• [Directive]
Copy every line below, from the one that contains "The width and" down to the end of the lines, and add -57 to each coordinate in the answers. Leave the pictures out.

• [Provided records]
-- begin --

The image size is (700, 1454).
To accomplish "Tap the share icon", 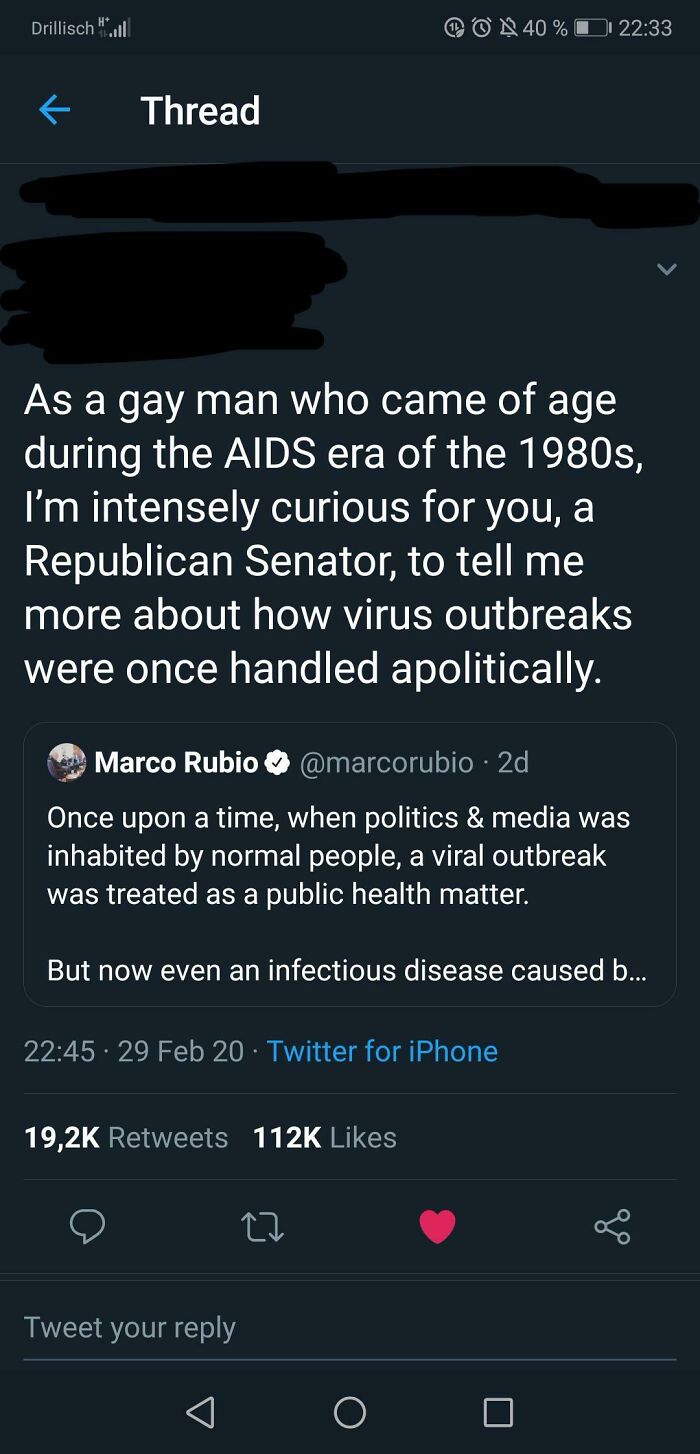I will click(x=612, y=1226).
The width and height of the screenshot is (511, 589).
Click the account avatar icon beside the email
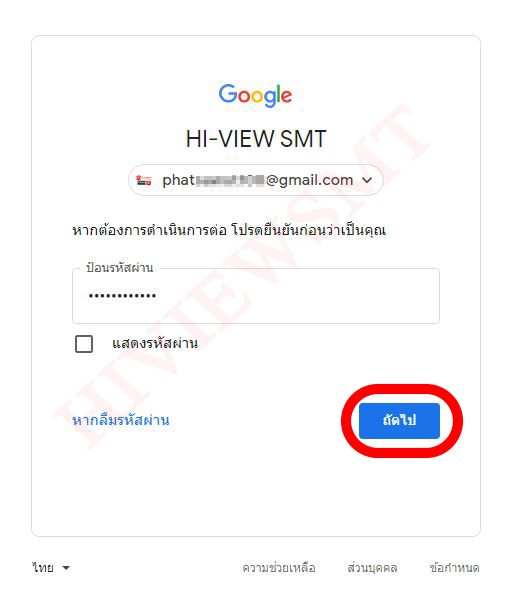point(144,180)
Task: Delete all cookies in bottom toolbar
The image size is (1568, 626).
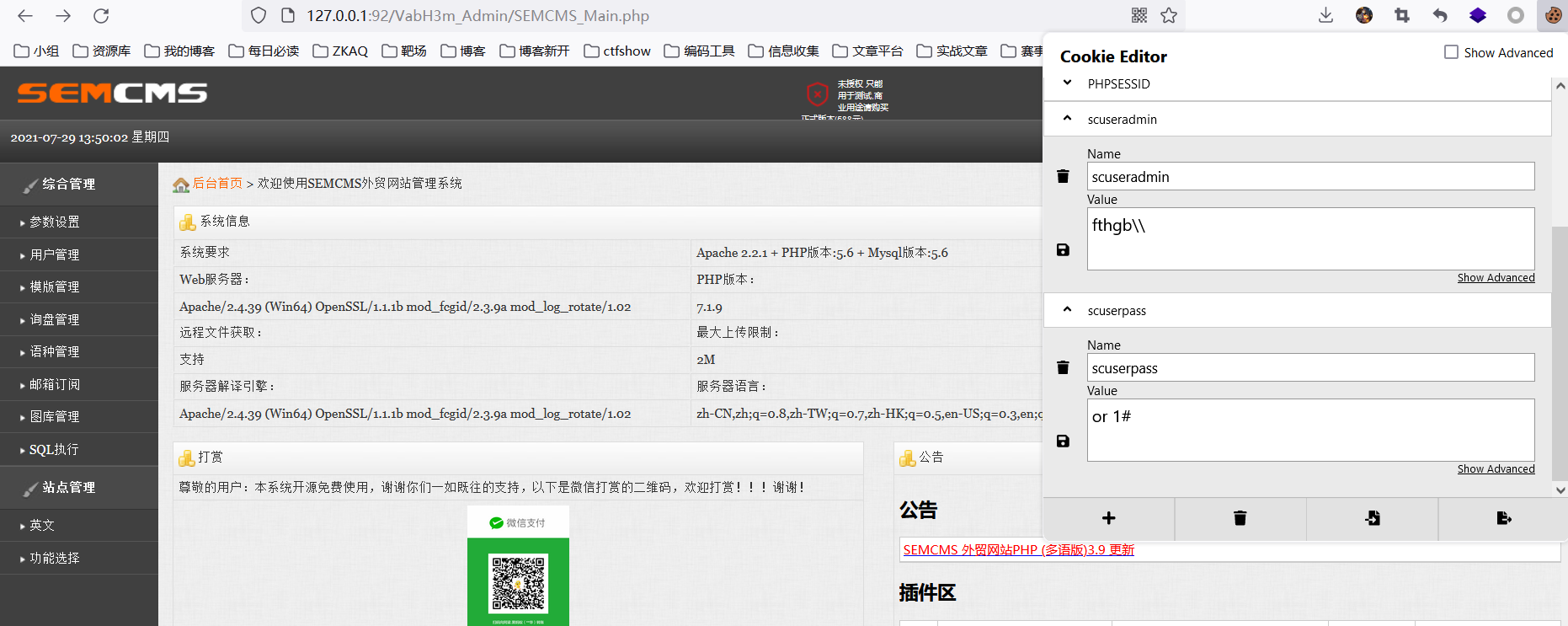Action: coord(1240,518)
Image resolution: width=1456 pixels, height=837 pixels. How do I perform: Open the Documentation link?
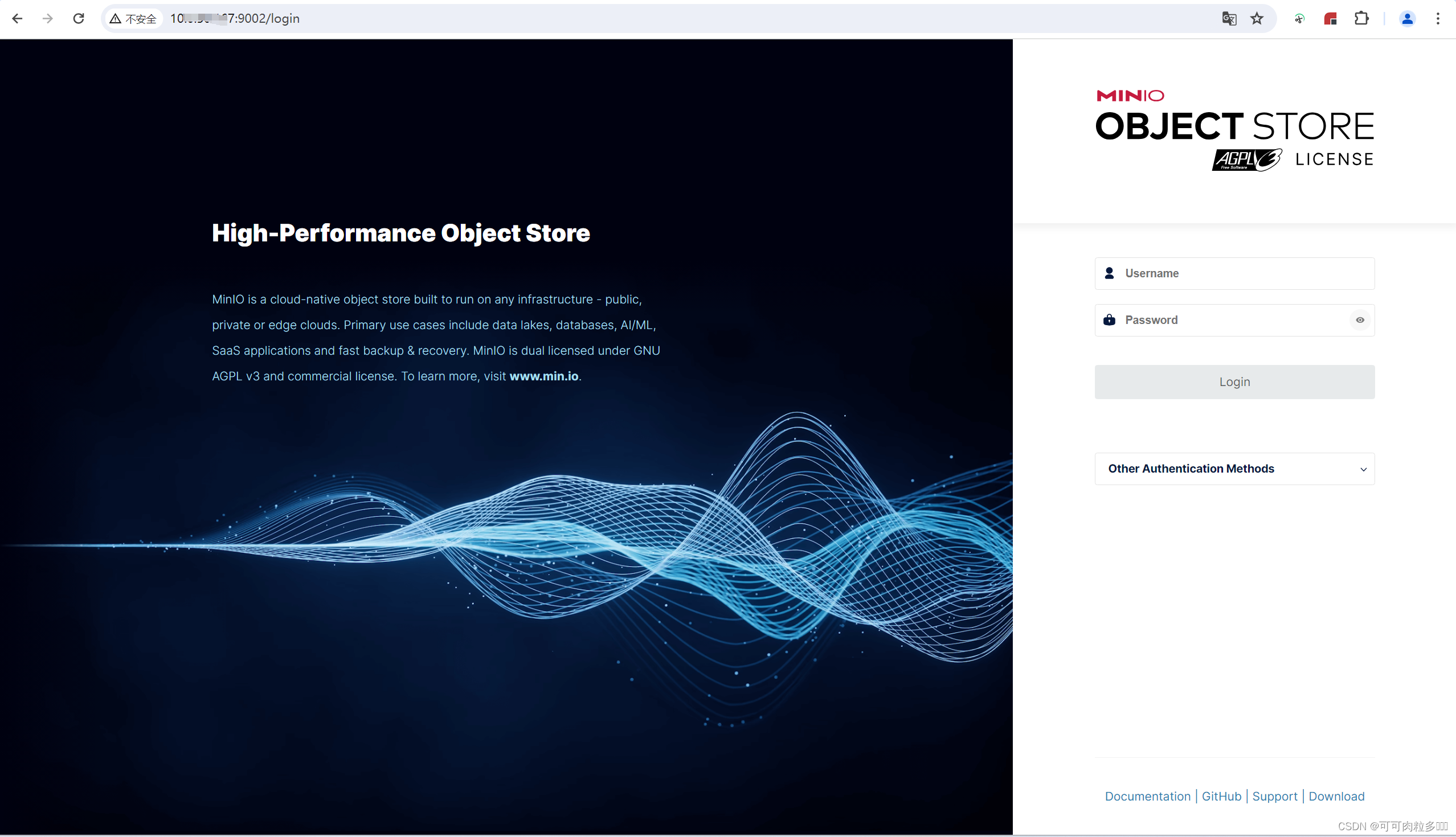[1147, 796]
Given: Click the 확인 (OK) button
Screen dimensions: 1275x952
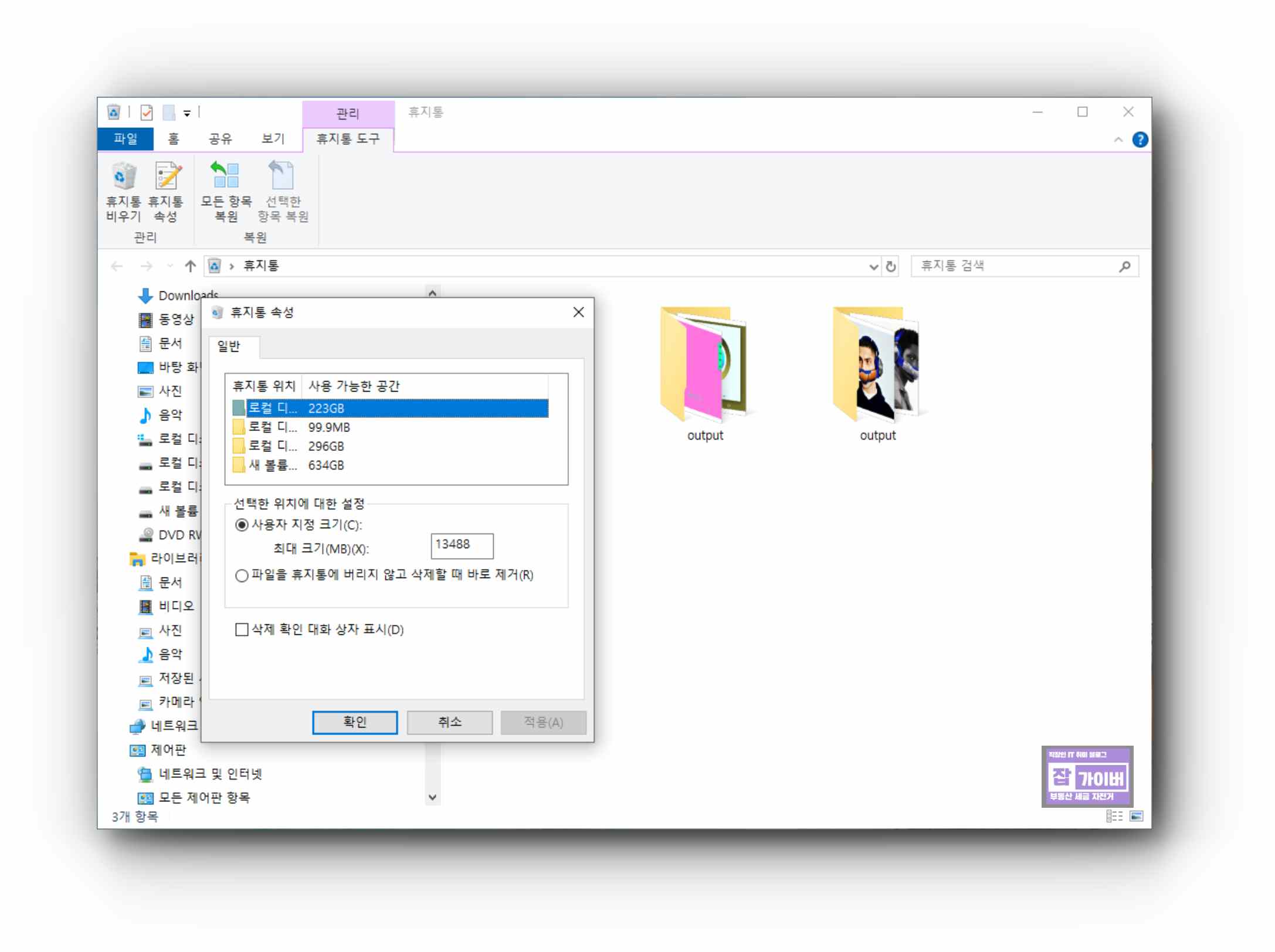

-- end --

• [The solution]
The width and height of the screenshot is (511, 589).
Click the account avatar icon beside the email
point(87,123)
Task: Delete all cookies in bottom toolbar
The image size is (1568, 626).
Action: coord(1183,461)
Image resolution: width=1456 pixels, height=837 pixels. How do I perform: Open the Documentation link?
[1090, 739]
Given: Click the 확인 (OK) button
Screen dimensions: 1275x952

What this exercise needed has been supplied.